December 20, 2017
Third Week of Advent
Luke 1:26-38
I’ve been rereading this really terrific little book by the Carmelite writer Ruth Burrows, To Believe in Jesus, and I wanted to share three short passages from it this morning as a commentary on the story of the Annunciation. Because I think they are.
Mary is exactly the model of the humility and self-surrender we are called to this Advent and this Christmas.
Here’s the first passage:
There is nothing in the gospels to suggest that prayer is going to be delightful and satisfying. On the contrary, our Lord suggests the opposite. It is going to be hard to persevere and easy to grow faint. It is going to be secret from ourselves.
Everything will depend on our having the correct idea of the nature of prayer, how it is God who works and we who receive. This will make us wise and we shall know how to pray. Prayer is to going to be a very simple thing, so simple in fact that it may well scandalize us and dash our hopes. We wanted it to be an exulting, satisfying experience [but this is not what it is]. Prayer is self-surrender to God at every moment. We go before God as we are. This means we suffer ourselves. We accept feeling our total inadequacy, that we “can’t pray,” that our thoughts wander, that we are earthy and unspiritual, more interested in the breakfast to come than in God.
The reality of our prayer will be the reality of our self-surrender, not how we feel.

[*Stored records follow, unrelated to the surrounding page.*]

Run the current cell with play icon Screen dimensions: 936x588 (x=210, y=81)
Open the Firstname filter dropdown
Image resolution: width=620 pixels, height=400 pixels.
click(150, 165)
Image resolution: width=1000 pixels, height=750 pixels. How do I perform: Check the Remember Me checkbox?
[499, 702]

“Behold,” Mary says, “I am the handmaid of the Lord. May it be done to me according to your word.”
The second passage:
“We shall love the Lord your God with all your heart, and with all your soul and with all your strength, and with all your mind: and your neighbor as yourself.” If we ponder these words we are impressed by the totality of the love demanded, the wholeness of the gift. This, I think, is the significance of consecrated virginity. Physical virginity of itself means nothing, what matters is spiritual virginity, this wholeness and totality. Now every Christian is called to this spiritual virginity. He has to belong to God body and soul. Some are called to reach this in marriage, others in the single life in the world, others in a state of consecrated celibacy. The means are different, the end is the same.
“Behold, I am the handmaid of the Lord. May it be done to me according to your word.”

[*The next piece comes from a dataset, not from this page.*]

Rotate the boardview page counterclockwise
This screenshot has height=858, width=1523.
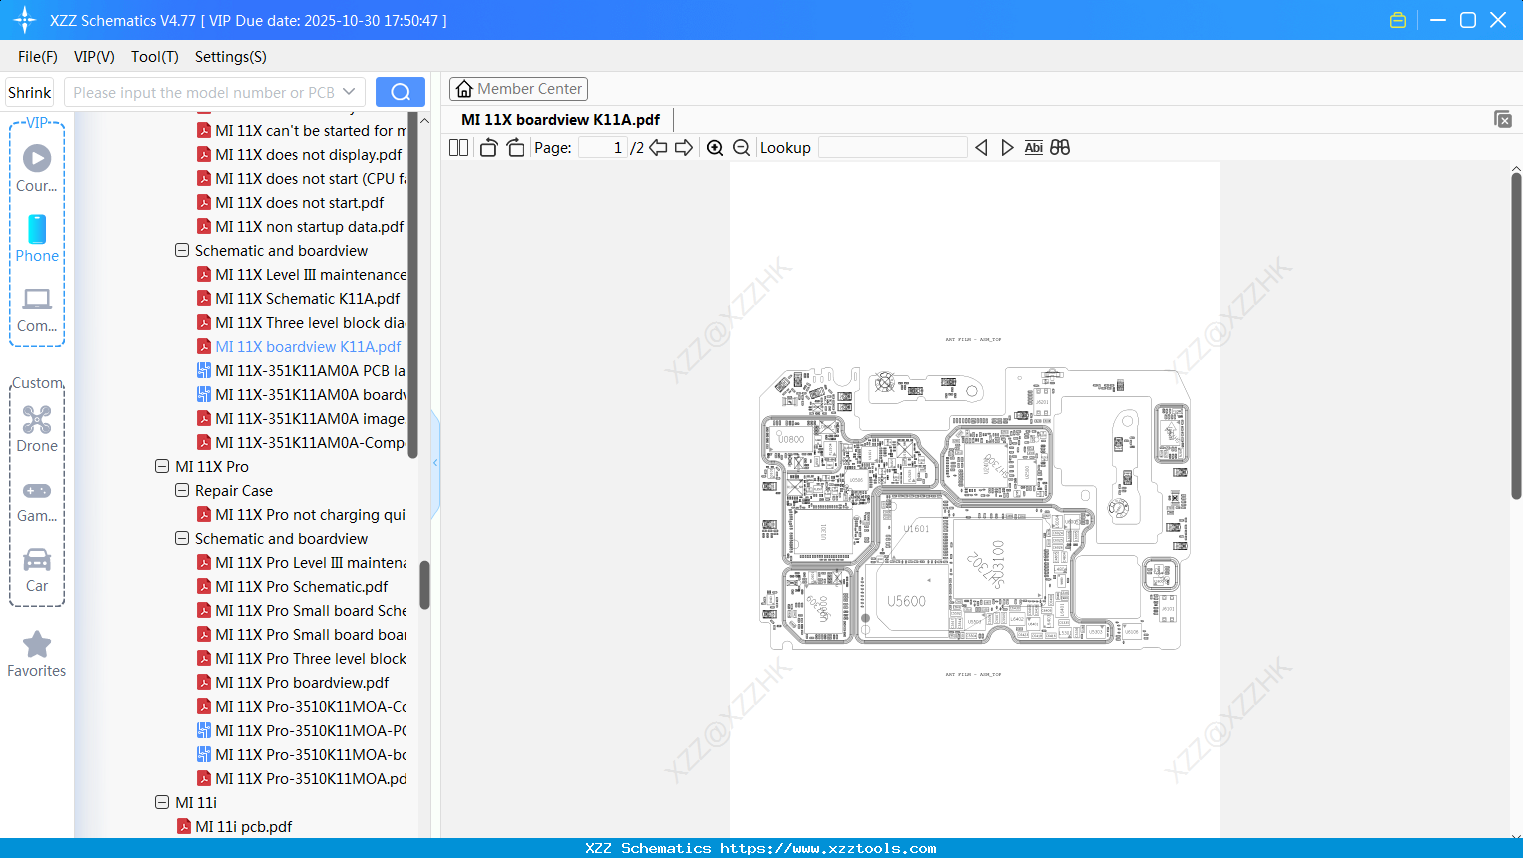[487, 147]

And the third and final passage:
God is always working to bring us to an awareness and acceptance of our poverty, which is the essential condition of our being able to receive him, and the petty frustrations, the restrictions, humiliations, the occasions when we are made to feel poignantly and distressingly hedged around, not in control of the world, not even in control of that tiny corner of it we are supposed to call our own, are his chosen channel into the soul. It is the one who has learned to bow his head, to accept the yoke, who knows what freedom is. There is so much that we must take whether we like it or not; what I am urging is a wholehearted acceptance, a positive appreciation and choosing of this bitter ingredient of life.

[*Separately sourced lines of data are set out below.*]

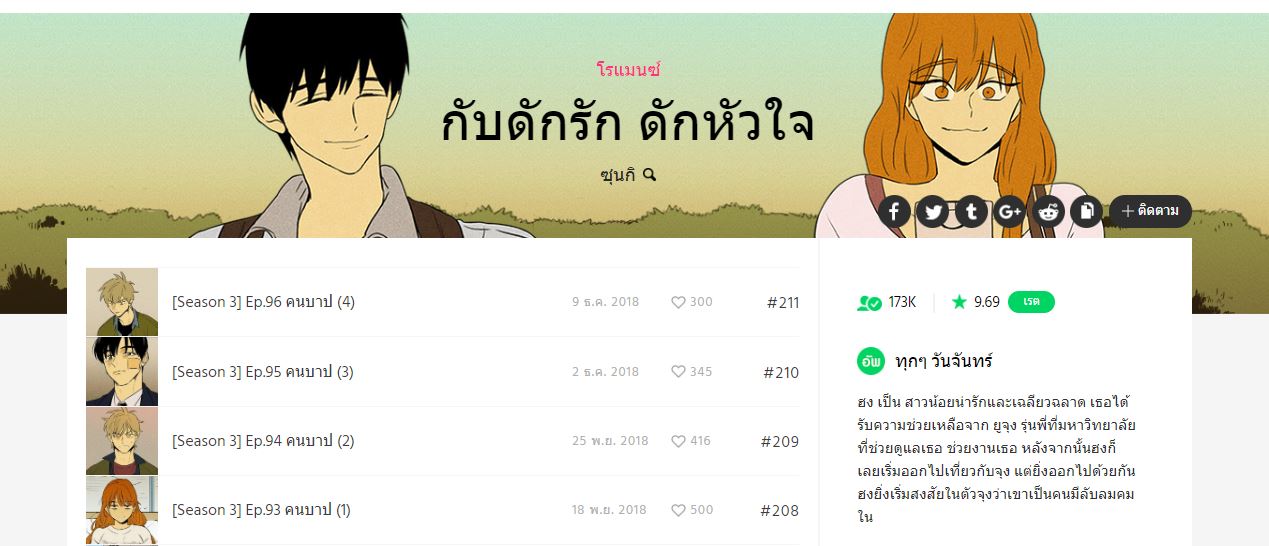Click the ติดตาม subscribe button
This screenshot has width=1269, height=546.
click(x=1150, y=211)
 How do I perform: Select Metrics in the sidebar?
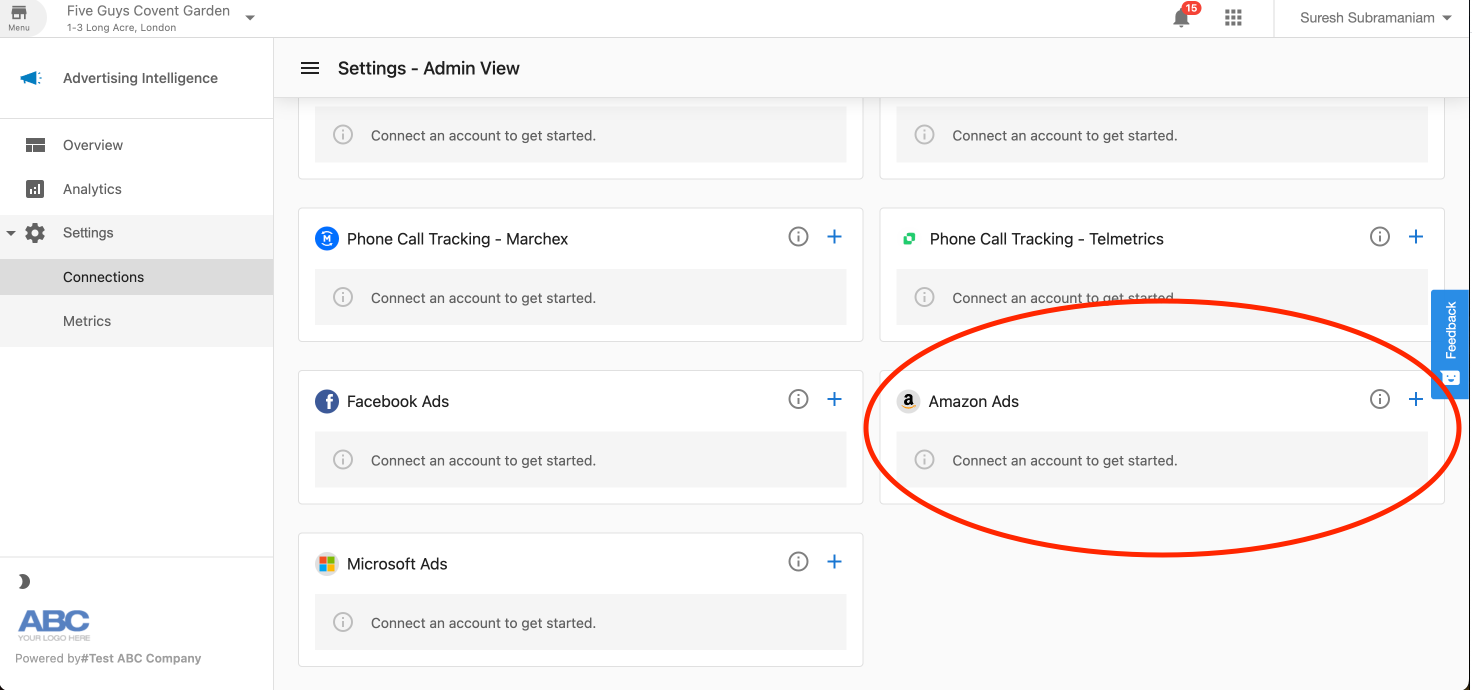tap(87, 321)
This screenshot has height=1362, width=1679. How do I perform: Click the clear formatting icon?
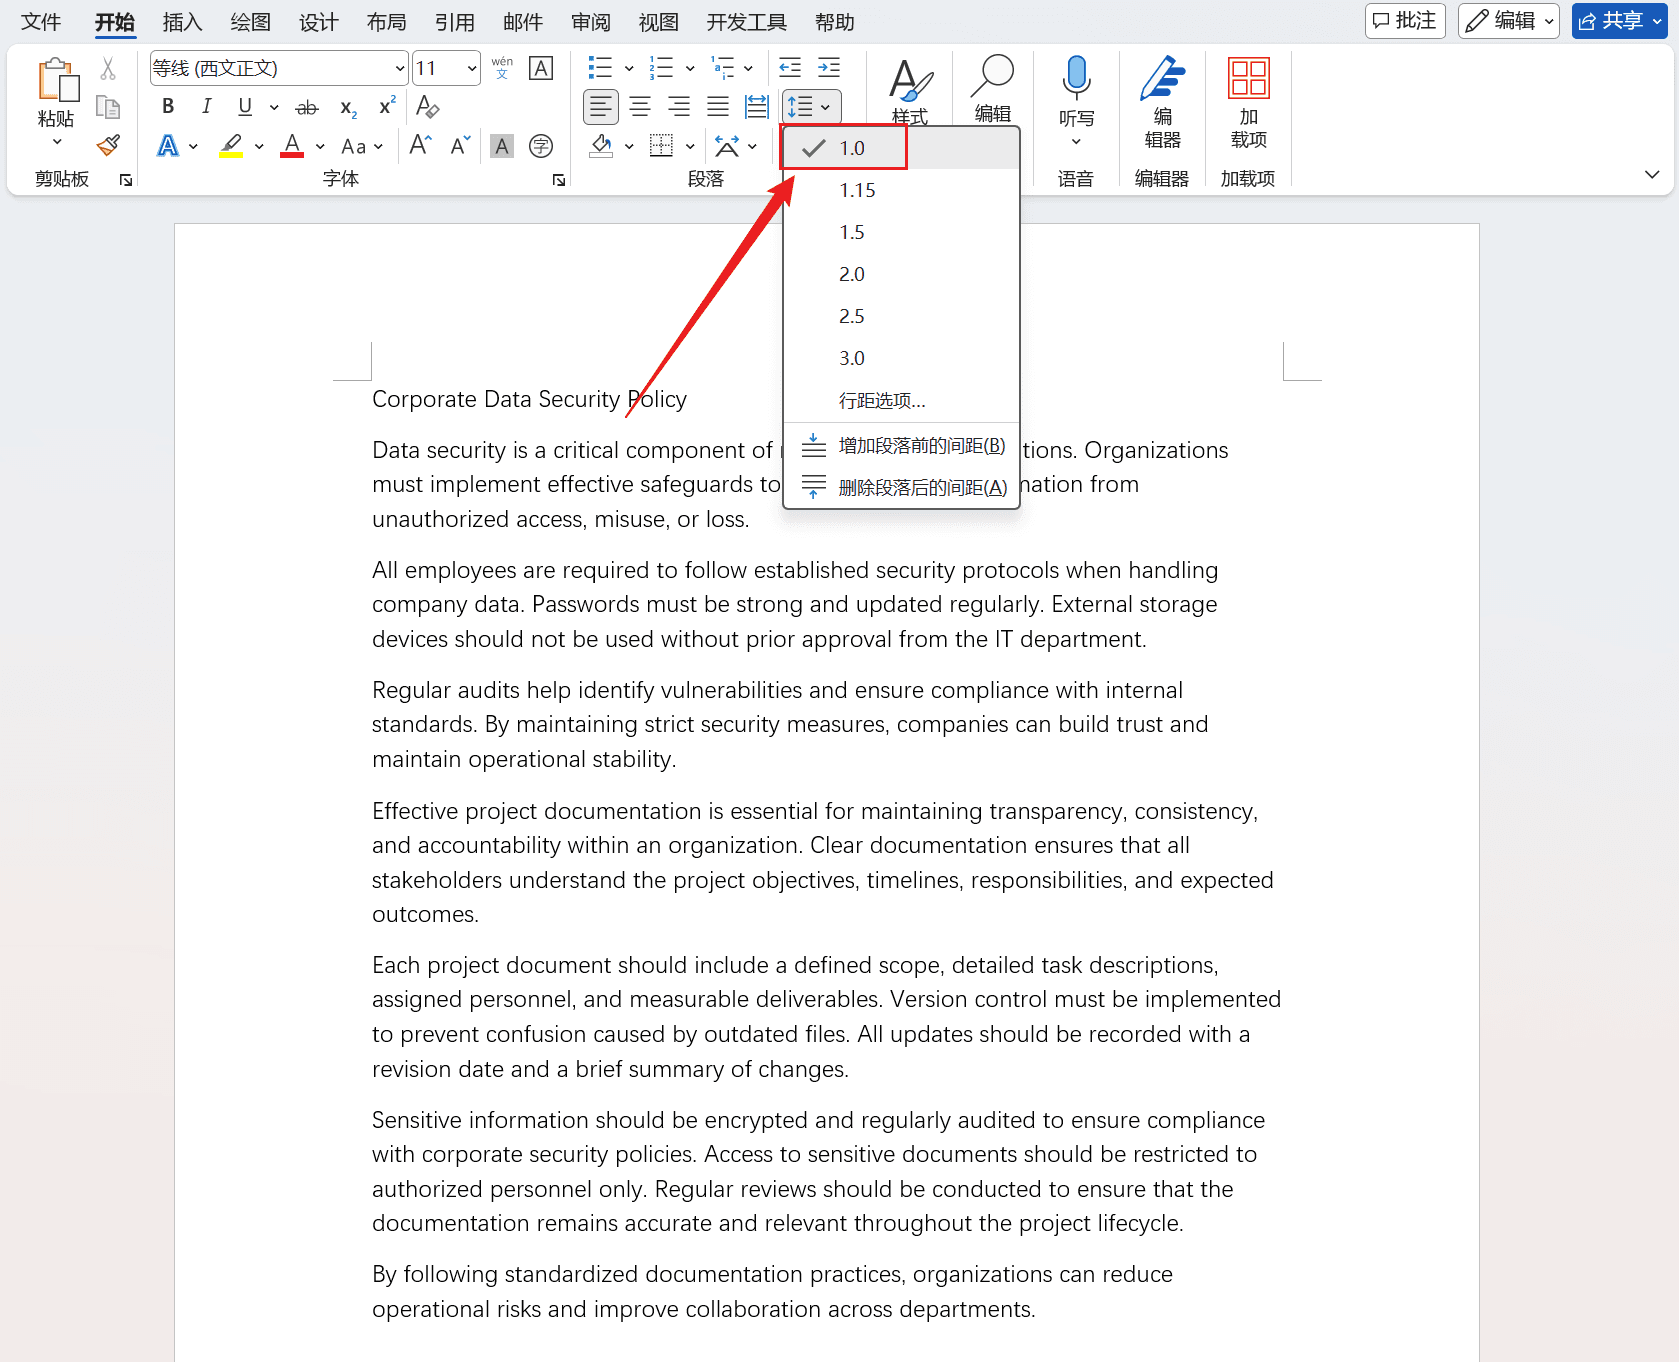427,107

“Behold, I am the handmaid of the Lord. May it be done to me according to your word.”
O Lord, give us the grace to receive your grace.
Give us the humility of Mary, and her willingness to surrender, to empty herself out.
Help us to see all the stresses and pressures of the next few days as opportunities for surrender, as Annunciations.
Whatever our particular vocation, may we through You be spiritual virgins: wholehearted, holding nothing back, giving all to you.
We thank you, Lord, for the Christ child, born into this ordinary world, this ordinary, complicated, sometimes tedious world. May we, too, take this child into our selves, in our own ordinary lives, and give birth to him again and again through our kindness and our honesty and our cheerfulness and our faith.